Fly Fearlessly with Breast Milk: Your TSA Rights in Plain English
Every week there are stories about moms (and dads) traveling with breast milk who encounter a TSA agent who makes them prove their breast milk actually is breast milk (and then contaminates it). Or, just as bad, dumps it out. Many traveling moms don’t know their rights because, let’s face it, the TSA guidelines are vague and confusing. So before you book your next flight, here’s what you need to know.
1) Breast milk is allowed.
Breast milk, formula, and juice are all allowed in your carry-on bag. Unlike shampoo and other liquids, breast milk is exempt from the “limited quantity rule” of 3.4 ounces. Let the TSA agents know you’re traveling with breast milk and separate your pump and bottles (empty or full) from other liquids for screening.
2) Your breast milk does not need to be X-rayed or opened.
Screening procedures are increasingly non-invasive, so if your breast milk is frozen, a visual inspection is usually fine. However, if it’s thawed, TSA agents may want to test it for explosives, but you have the right to say no. You also can ask the TSA agent to put on a fresh pair of gloves if they handle your bottles or bags of milk.
3) Freezer packs are fine.
You’re allowed to carry freezer bags, ice packs, and frozen gel packs to keep your breast milk frozen. Pro mama tip: the heavy duty ice packs last longer than the frozen gel packs.
4) Pack like a pro.
Pack your pump, breast milk, and freezer packs together in one bag to simplify your life. Unfortunately, there’s a lot of confusion about whether or not breast pumps are considered medical devices (which would not count as one of your carry-on bags). According to the FDA a breast pump is a medical device. Yet, despite this ruling, each airline treats breast pumps differently, so it's best to check directly with your specific airline. Hats off to United Airlines for specifically stating that moms are allowed an extra carry-on bag for their breast pump! Pro mama tip: always bring a hand pump in your carry-on bag...just in case.
5) Plan ahead.
Mamava’s (free) locater app can help you plan your trip by locating lactation spaces where you’re going. Reviews and photos from other traveling moms let you know ahead of time what kind of amenities to expect (rocking chair, locking door, outlets, etc.) The app works like a secret mom-key for the breastfeeding mom club: it opens Mamava pods with a click of a button, provides vacancy alerts, and includes sounds for letdown that can help with milk flow on the go.

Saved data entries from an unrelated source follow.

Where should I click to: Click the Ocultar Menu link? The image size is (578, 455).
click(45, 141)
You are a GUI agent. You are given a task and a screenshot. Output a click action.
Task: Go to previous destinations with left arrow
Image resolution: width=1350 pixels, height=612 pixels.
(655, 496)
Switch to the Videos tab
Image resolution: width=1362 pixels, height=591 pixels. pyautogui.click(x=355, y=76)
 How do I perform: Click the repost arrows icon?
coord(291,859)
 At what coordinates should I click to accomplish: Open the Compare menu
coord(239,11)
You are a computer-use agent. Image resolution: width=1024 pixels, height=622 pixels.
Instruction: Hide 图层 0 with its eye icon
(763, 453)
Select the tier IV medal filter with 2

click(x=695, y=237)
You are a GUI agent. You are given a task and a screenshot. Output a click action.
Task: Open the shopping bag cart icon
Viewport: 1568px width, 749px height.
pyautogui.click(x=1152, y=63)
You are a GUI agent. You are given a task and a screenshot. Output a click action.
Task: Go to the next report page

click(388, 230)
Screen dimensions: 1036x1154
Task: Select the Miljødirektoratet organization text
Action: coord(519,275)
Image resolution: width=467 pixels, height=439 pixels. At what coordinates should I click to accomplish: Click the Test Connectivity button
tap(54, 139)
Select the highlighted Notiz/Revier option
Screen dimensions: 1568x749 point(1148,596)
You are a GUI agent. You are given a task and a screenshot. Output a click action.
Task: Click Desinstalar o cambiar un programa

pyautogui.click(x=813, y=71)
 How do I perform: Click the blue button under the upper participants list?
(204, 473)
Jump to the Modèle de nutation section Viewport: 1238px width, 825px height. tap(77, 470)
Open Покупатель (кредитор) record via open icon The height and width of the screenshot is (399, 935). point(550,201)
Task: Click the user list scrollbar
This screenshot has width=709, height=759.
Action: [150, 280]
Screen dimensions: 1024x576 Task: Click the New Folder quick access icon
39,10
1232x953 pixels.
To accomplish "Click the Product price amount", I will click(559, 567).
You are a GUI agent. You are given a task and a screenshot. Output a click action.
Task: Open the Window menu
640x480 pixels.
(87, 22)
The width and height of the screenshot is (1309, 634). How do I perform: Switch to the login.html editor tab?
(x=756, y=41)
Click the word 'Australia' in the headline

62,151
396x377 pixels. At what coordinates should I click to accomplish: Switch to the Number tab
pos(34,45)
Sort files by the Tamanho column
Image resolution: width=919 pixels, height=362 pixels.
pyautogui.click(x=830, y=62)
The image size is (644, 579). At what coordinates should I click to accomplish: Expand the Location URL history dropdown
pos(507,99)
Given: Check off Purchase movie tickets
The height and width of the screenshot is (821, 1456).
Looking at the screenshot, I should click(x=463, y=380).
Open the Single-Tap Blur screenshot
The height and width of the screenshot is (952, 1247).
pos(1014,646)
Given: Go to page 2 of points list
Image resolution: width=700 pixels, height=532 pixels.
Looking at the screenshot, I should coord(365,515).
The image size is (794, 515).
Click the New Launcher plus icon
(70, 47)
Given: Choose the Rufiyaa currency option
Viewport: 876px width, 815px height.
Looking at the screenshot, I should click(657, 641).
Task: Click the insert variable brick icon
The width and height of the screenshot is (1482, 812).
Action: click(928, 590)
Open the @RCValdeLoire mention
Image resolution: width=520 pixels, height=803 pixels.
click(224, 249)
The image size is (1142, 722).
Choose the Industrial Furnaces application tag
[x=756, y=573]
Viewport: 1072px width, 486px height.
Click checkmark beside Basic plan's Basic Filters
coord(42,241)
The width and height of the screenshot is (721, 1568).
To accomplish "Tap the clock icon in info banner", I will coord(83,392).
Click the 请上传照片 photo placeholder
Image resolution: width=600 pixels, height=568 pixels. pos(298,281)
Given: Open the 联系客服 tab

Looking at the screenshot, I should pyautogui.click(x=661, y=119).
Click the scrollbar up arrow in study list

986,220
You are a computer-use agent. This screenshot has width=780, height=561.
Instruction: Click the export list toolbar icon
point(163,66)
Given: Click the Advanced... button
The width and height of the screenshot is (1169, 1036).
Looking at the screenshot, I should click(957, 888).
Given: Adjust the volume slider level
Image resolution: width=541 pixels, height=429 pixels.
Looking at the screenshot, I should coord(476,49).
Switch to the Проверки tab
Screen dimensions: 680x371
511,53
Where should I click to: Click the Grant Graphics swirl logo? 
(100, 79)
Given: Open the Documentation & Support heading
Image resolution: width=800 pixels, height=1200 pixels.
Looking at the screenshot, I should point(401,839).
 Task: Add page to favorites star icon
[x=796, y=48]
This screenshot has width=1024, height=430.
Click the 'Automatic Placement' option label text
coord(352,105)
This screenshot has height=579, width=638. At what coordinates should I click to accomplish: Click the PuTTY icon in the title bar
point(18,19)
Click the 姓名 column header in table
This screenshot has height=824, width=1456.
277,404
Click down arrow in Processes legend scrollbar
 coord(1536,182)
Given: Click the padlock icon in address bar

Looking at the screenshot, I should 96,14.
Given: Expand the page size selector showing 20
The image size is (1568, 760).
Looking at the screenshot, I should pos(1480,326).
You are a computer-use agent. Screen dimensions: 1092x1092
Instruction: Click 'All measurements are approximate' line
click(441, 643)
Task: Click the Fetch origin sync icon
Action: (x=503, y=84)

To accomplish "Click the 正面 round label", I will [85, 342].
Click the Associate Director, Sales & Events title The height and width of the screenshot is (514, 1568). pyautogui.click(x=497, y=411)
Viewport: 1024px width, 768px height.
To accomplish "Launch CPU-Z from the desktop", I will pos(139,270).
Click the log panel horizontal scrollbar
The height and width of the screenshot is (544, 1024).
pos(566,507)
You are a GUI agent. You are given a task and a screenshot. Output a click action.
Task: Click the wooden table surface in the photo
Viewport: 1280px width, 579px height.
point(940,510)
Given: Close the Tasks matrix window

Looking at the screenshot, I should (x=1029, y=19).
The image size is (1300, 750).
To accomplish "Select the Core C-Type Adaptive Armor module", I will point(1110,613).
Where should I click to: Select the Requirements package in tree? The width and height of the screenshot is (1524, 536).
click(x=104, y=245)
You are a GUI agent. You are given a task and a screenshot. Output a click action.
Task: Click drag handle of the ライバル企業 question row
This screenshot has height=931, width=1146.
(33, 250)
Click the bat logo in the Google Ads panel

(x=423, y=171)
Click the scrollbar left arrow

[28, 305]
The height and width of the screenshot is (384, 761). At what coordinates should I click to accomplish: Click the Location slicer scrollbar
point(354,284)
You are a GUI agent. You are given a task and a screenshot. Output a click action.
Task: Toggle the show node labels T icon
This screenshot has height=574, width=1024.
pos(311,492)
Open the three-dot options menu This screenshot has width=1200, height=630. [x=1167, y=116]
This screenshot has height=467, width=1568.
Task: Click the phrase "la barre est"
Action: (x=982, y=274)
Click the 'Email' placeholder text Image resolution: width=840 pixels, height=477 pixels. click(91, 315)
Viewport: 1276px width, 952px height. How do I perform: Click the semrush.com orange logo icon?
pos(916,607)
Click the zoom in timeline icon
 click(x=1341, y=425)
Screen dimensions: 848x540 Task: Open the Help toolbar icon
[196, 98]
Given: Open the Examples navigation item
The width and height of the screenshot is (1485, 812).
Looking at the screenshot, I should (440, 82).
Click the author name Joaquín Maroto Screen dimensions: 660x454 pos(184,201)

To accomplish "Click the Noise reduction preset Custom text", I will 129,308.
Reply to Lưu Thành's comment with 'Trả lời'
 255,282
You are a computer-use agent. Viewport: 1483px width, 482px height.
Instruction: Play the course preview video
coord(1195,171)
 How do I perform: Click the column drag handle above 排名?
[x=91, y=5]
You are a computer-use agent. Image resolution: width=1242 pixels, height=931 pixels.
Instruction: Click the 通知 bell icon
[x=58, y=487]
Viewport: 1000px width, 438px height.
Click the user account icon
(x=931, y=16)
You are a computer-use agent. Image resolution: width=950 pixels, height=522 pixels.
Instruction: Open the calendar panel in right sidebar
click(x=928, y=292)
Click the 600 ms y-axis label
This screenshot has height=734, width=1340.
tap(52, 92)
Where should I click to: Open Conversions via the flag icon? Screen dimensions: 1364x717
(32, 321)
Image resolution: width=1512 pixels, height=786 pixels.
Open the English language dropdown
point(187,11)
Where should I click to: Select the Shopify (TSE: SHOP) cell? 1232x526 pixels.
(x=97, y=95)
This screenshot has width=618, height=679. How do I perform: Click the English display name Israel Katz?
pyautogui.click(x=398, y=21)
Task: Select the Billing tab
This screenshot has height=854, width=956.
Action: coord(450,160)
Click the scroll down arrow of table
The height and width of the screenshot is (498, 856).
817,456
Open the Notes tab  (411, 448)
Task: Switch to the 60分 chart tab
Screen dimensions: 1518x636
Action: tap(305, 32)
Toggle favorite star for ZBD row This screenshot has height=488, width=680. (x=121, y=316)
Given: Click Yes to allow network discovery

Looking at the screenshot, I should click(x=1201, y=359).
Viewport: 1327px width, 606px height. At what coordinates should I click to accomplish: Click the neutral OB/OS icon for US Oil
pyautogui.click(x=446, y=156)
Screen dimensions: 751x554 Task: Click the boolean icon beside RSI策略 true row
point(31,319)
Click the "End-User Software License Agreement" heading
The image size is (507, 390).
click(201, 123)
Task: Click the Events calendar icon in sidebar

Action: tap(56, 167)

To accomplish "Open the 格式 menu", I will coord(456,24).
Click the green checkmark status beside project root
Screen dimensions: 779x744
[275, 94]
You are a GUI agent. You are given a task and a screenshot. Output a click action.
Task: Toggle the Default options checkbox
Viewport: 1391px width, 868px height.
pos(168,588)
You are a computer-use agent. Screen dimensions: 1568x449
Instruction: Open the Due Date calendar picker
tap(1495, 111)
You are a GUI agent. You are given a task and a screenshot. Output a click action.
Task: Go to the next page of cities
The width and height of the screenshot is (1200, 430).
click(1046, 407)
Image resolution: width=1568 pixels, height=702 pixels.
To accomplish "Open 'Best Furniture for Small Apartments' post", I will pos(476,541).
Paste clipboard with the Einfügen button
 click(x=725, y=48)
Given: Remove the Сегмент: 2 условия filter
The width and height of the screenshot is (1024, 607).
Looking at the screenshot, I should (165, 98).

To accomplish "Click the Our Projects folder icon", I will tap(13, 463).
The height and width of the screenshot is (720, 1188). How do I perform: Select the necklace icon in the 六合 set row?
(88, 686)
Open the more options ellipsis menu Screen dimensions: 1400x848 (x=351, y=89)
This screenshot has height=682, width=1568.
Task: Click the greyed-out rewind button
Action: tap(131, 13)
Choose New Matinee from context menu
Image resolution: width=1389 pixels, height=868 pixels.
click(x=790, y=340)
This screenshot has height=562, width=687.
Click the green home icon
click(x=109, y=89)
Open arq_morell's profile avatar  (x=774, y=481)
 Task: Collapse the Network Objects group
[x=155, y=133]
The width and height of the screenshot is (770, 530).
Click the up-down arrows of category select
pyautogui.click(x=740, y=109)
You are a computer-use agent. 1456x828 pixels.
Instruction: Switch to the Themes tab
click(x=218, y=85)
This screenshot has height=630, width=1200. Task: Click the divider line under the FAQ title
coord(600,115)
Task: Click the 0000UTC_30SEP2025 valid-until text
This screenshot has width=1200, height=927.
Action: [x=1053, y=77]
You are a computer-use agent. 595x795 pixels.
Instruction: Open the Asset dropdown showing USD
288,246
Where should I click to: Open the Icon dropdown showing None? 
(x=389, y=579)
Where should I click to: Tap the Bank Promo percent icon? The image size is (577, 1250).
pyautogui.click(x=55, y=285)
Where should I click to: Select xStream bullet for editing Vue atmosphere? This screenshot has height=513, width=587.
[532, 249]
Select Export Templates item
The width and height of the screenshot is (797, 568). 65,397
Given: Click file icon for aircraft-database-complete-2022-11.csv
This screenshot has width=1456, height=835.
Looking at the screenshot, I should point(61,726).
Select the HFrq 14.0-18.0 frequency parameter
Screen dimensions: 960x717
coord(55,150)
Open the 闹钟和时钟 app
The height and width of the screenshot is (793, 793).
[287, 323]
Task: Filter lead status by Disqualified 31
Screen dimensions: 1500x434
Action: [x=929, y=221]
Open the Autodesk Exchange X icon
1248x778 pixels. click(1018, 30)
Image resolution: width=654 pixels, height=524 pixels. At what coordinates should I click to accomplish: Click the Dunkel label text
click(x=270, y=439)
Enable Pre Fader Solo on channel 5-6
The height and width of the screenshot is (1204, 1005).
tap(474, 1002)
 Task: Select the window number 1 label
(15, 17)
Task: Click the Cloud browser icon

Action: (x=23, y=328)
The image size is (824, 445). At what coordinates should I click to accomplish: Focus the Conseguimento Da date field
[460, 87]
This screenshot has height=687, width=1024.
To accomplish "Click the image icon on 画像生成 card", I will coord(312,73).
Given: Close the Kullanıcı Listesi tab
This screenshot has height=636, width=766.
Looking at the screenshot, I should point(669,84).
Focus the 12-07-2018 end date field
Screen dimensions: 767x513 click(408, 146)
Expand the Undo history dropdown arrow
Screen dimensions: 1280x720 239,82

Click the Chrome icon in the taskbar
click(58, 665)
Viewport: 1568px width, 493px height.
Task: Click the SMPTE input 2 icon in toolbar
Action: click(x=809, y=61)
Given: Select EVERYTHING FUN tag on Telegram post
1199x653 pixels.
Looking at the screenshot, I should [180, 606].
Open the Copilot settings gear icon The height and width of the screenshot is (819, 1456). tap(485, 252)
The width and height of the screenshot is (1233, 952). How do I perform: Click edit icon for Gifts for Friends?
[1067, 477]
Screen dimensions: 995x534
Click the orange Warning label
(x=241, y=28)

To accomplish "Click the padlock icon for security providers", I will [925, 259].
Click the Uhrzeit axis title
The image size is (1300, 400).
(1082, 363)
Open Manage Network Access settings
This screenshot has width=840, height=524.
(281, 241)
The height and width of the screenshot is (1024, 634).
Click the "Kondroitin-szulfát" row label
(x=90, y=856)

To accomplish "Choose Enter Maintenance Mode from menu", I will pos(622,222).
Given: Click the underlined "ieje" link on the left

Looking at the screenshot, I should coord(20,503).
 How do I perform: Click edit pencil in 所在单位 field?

6) Identify airports with lactation accommodations.
You may not always be able to choose your airports, but when you can, choose one of these best airports for breastfeeding moms. Starting in 2020, all medium and large airports will be required by law to provide lactation spaces for traveling moms.
7) Be your own advocate.
If you find yourself in an airport without a lactation space and are directed to a family restroom, be the voice for all mamas and explain why pumping milk in a bathroom is not okay. And then be sure to let the airport know that they need to improve their lactation facilities for traveling moms (our scripts for advocacy can help).
In the event you do experience any problems or encounter an uninformed TSA agent, we recommend calling TSA directly: TSA Contact Center: 1-866-289-9673. You'd think that TSA agents would be used to seeing mamas flying with breast milk by now. But we have a sneaking suspicion that the TSA still gets a ton of questions because they’ve put together this video: Strollers, car seats, breastmilk, oh my!
8) Consider frequent flyer options.
If you travel a lot for work, consider investing in the TSA pre-check program to reduce the lines, the wait, and the hassle (the price is $85 or $100 for five years). If you’d rather not travel with your liquid gold, Milk Stork will ship it home for you.
9) Check the laws for international travel.
It's not easy to find the rules and regs for crossing borders with breast milk. To make it even more complicated, the rules vary according from country to country. For example, Britain allows up to 2000 ml of breastmilk (67 ounces) in your carry-on luggage, but only if it's not frozen. Frozen breastmilk must be packed in your checked luggage, no exception. The good news is that breast milk can last at room temperature for 6-8 hours in a cool environment. Canada has very clear rules that do not limit breast milk to their 100 ml liquid rule. When in doubt, contact the American consulate in your destination country for the most up-to-date regulations.
10) You can ship breast milk across borders.
The most foolproof way to get your breast milk home is to pack it—frozen—in your checked luggage. While it's legal to ship breast milk into the U.S., rules for exporting it vary from country to country (but keep in mind you're shipping it person-to-person for non-commercial purposes). Both DHL and FedEx do ship breast milk internationally, but make sure they do so in the country you're visiting.